Fluid flow is basically the same as viscosity.
The formula for measuring viscosity is fairly simple:
viscosity = shear stress / shear rate
The result is typically expressed in centipoise (cP), which is the equivalent of 1 mPa s (millipascal second).
Shear stress is the force per unit area required to move one layer of fluid in relation to another.
Shear rate is the measure of the change in speed at which intermediate layers move with respect to one another.
Newtonian vs. Non-Newtonian Fluids
Isaac Newton, the man to discovered this formula, thought that, at a given temperature and shear stress, the viscosity of a fluid would remain constant regardless of changes to the shear rate.
He was only partly right. A few fluids, such as water and honey, do behave this way. We call these fluids Newtonian fluids. Most fluids, however, have viscosities that fluctuate depending on the shear rate. These are called Non-Newtonian fluids.
There are five types of non-Newtonian fluids: thixotropic, rheopectic, pseudoplastic, dilatant, and plastic. Different considerations are required when measuring each of these fluid types.

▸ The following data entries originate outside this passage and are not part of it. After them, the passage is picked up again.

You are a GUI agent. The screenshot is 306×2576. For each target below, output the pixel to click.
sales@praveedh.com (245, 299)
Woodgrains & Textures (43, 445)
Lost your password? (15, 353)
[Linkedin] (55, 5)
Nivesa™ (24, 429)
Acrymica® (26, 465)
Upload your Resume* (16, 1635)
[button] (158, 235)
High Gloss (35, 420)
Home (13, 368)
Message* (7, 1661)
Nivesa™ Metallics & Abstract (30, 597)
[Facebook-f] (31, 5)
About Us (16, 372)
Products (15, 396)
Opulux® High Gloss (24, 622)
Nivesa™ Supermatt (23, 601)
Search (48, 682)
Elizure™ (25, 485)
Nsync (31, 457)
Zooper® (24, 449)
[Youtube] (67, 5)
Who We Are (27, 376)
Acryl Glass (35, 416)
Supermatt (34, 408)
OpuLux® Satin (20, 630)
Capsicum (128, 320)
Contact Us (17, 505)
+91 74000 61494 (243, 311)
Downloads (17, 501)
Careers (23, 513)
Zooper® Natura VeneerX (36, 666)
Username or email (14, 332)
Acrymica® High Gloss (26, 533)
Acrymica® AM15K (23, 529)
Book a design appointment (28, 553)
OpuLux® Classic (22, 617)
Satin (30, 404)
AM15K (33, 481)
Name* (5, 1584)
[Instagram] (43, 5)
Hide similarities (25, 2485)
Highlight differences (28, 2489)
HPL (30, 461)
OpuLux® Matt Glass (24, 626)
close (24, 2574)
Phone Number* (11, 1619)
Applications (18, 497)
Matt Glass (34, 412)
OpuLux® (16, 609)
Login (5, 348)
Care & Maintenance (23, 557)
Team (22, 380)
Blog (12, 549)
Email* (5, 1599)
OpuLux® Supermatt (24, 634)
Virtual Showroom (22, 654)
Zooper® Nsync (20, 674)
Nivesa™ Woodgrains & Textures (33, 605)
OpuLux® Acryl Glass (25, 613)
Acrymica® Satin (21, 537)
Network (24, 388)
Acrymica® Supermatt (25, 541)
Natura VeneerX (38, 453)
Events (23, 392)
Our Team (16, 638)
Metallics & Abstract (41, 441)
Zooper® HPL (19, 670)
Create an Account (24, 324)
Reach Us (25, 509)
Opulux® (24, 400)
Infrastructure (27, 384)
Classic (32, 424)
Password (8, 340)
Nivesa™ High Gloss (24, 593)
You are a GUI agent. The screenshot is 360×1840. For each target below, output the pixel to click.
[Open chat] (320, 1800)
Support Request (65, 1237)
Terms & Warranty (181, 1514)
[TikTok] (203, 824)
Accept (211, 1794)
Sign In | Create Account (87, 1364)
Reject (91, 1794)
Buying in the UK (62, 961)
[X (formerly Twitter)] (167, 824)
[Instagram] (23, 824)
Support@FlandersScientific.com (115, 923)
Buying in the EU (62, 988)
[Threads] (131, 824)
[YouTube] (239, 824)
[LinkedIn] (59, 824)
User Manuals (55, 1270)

Who Does Viscosity Testing?
The following are examples of how viscosity measurements are used:
Viscosity measurements are used in the food industry to maximize production efficiency and cost effectiveness. It affects the rate at which a product travels through a pipe, how long it takes to set or dry, and the time it takes to dispense the fluid into packaging. The production process has to be designed with the viscosity of the product in mind, making sure that pipes are angled to optimize flow, or that dispensers provide the right amount of force to induce flow, but not so much that the packaging will overfill.
Viscosity is also a characteristic of the texture of food. The product’s viscosity must be measured and monitored during production to ensure that each batch is consistent and will go through the production process efficiently.
To choose the right viscosity for an adhesive, consider how the adhesive must flow, or not flow, on a part after the adhesive is applied. Low-viscosity adhesives will flow more readily than high-viscosity ones, so if you want an adhesive to stay exactly where you put it after dispensing – rather than spread out – a high-viscosity adhesive is ideal.
Petroleum: Viscosity measurements project the effectiveness of lubricating oil and determines design elements of pipelines.
Concrete: Viscosity determines the self-leveling and pumping behavior of a mix.
Cosmetics: Viscosity should be considered when designing the feel and flow of cosmetic products.